Goal of the exercise: The records that follow should be copied out exactly, pictures excluded.

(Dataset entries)
--
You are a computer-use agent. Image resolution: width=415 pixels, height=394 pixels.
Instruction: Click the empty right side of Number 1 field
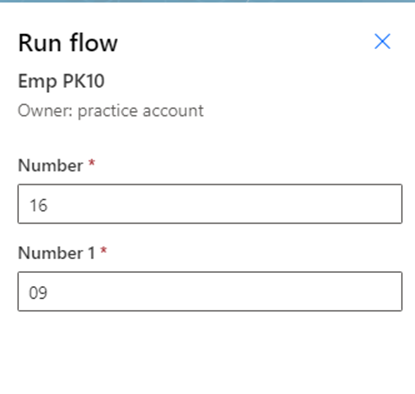pos(300,291)
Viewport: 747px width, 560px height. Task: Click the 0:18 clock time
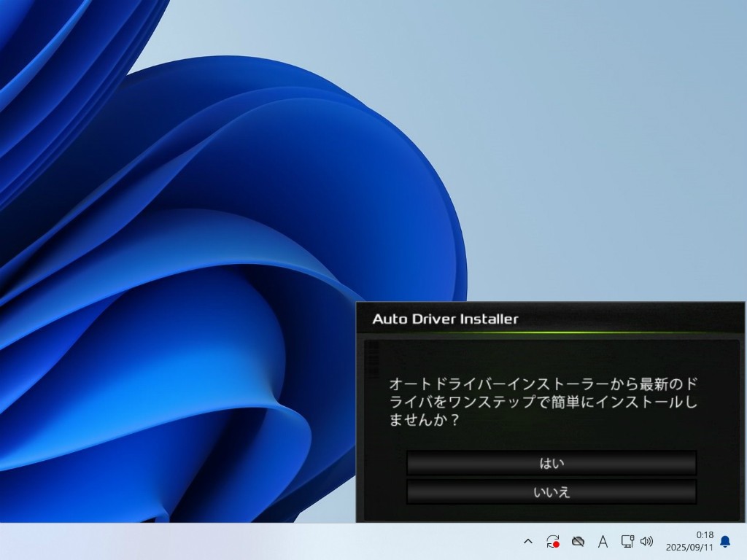click(x=705, y=535)
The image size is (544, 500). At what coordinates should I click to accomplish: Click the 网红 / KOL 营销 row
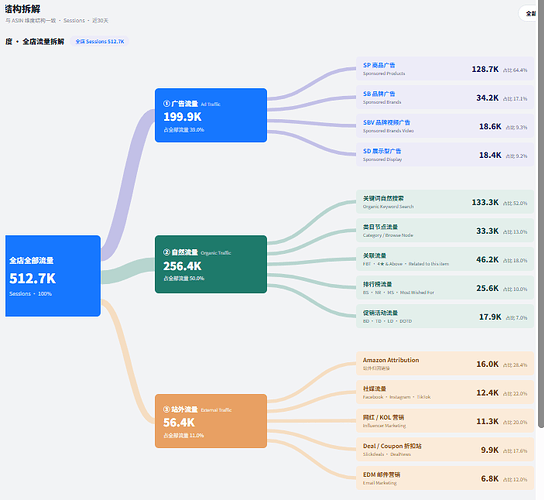point(445,421)
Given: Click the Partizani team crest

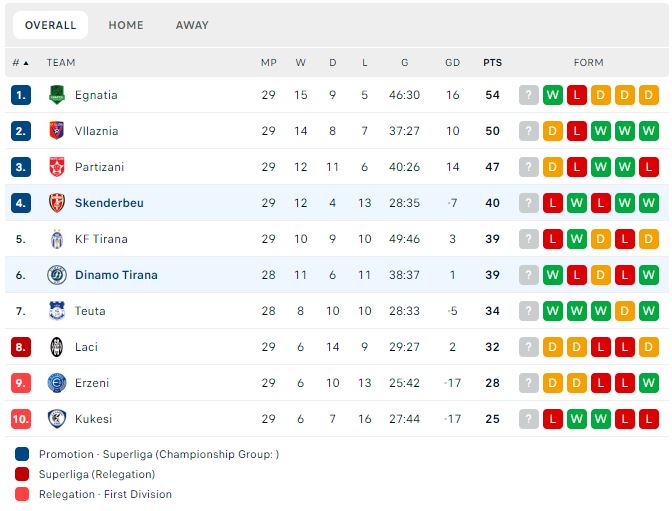Looking at the screenshot, I should pos(57,167).
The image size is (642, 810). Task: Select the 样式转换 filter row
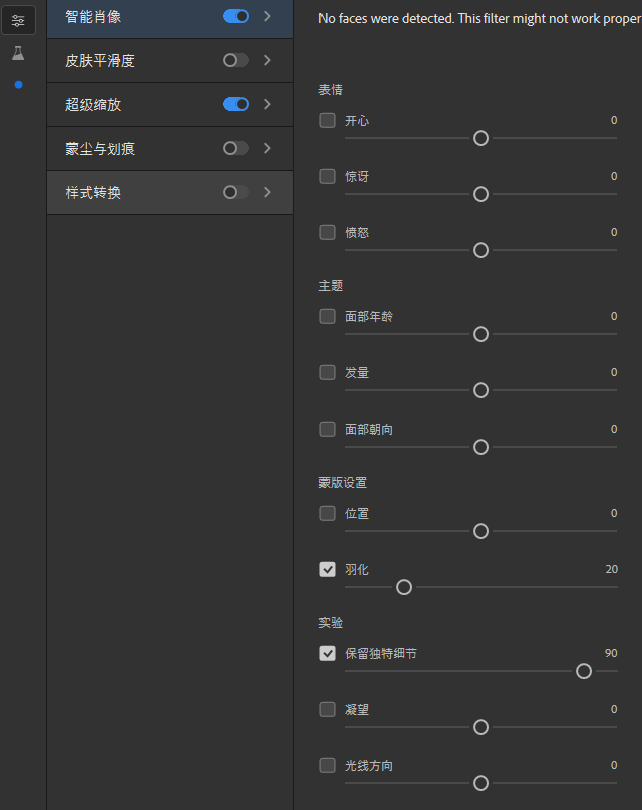130,192
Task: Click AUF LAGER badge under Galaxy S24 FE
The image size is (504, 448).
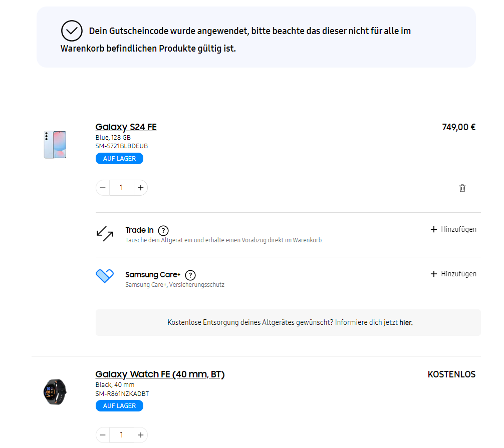Action: 119,159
--
Answer to this exercise:
You are a computer-use agent. Image resolution: width=415 pixels, height=394 pixels.
Instruction: Click the empty right side of Number 1 field
pos(300,291)
Viewport: 747px width, 560px height. Task: Click the 0:18 clock time
click(x=705, y=535)
The image size is (544, 500). At what coordinates should I click to accomplish: Click the 网红 / KOL 营销 row
point(445,421)
Given: Click the Partizani team crest

Looking at the screenshot, I should pos(57,167).
The image size is (642, 810). Task: Select the 样式转换 filter row
130,192
Task: Click AUF LAGER badge under Galaxy S24 FE
The image size is (504, 448).
Action: 119,159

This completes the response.